Lysimachia barcae K. R. Wood & W. L. Wagner, 2025

Lysimachia barcae K. R. Wood & W. L. Wagner sp. nov.

Figs 1 View Figure 1 , 2 View Figure 2 , 3 View Figure 3 , 4 View Figure 4

Diagnosis.

Lysimachia barcae is morphologically most similar to L. hillebrandii Hook. f. ex A. Gray from which it differs by its combination of mature stems villous to tomentose (vs. glabrate), petioles 1–3 mm long (vs. 4–10 mm), leaves cordate to subcordate or rounded at base, veins conspicuously raised on abaxial surface (vs. leaves cuneate to attenuate at base, veins only slightly raised on abaxial surface) and pedicels pendulous, 35–70 mm long (vs. erect, 12–45 mm).

Type.

USA. • Hawaiian Islands, Kaua‘i: Hanalei District, Wainiha , 22.093, - 159.533, 1150 m alt., 15 May 2025 (fl. & fr.), K. R. Wood, S. Heintzman & S. Deans 19754 ( holotype: PTBG 1000099430 About PTBG !; isotypes: BISH!, US!) GoogleMaps .

Description.

Shrubs, sprawling to 3.5 m long, 5 - to 15 - branched; diameter of lower stems ca. 1 cm near base, young and old stems terete, reddish-brown villous to tomentose.
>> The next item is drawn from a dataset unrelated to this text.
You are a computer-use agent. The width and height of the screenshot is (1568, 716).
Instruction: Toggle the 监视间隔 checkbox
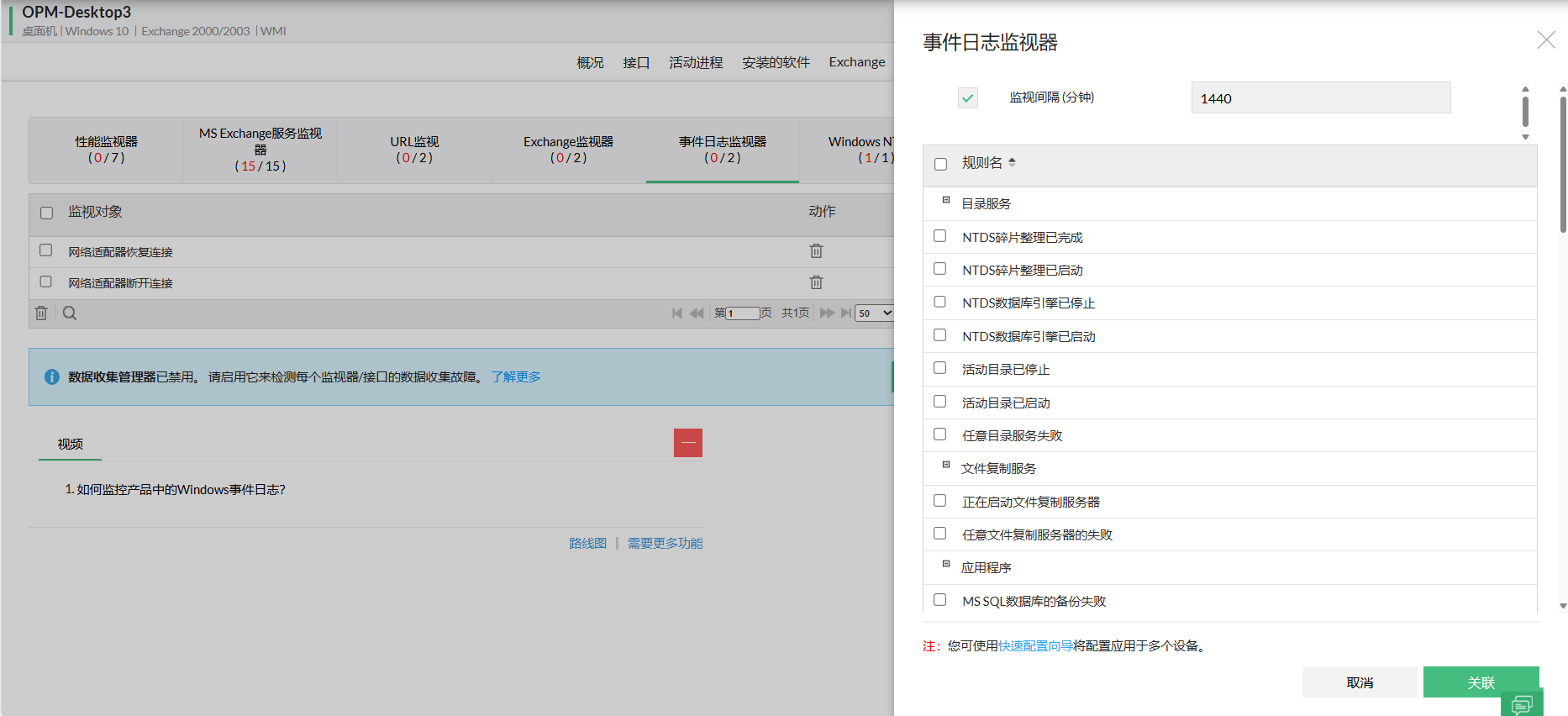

Leaves well-spaced, alternate, firm-chartaceous, ovate, rarely lanceolate, blade (35 –) 40–70 × (18 –) 20–45 mm, leaves abaxially and adaxially sparsely reddish-brown hirsute to pilose, often more densely so on veins, primary and secondary veins prominent on abaxial surface, purple-red, tertiary veins pellucid, margins entire, flat to weakly revolute, apex acuminate to attenuate, occasionally falcate, base cordate to subcordate or rounded, petioles 1–3 mm long, reddish-brown tomentose or pilose. Flowers solitary in leaf axils, 6 - to 7 - merous, pedicels slender, pendulous, 35–40 mm long, elongating to 60–70 mm long in fruit, with pilose hairs light tan to rusty; calyx 6 - to 7 - lobed, lobes persistent, lanceolate to broadly lanceolate, 5–6 × 2–3 mm, pilose to strigose; corolla campanulate, lobes obovate, 10–14 × 5–7 mm, purple, tinged yellowish on margins, veins dark purple, outer and inner surface glandular-punctate; filaments connate from base to 1 / 3 or 1 / 2 their length, 5–6 mm long, dark purple, anthers 1.2–1.4 mm long; stigma capitate, 1 × 1 mm, yellow-green, style 7–8 mm long, dark purple, ovary superior, glabrous, subglobose, ca. 2 × 2 mm, dark purple. Capsules subglobose, thick and woody, 6–9 mm long, dehiscent. Seeds dark brown, irregularly rhomboid, angled, 1–1.2 mm long.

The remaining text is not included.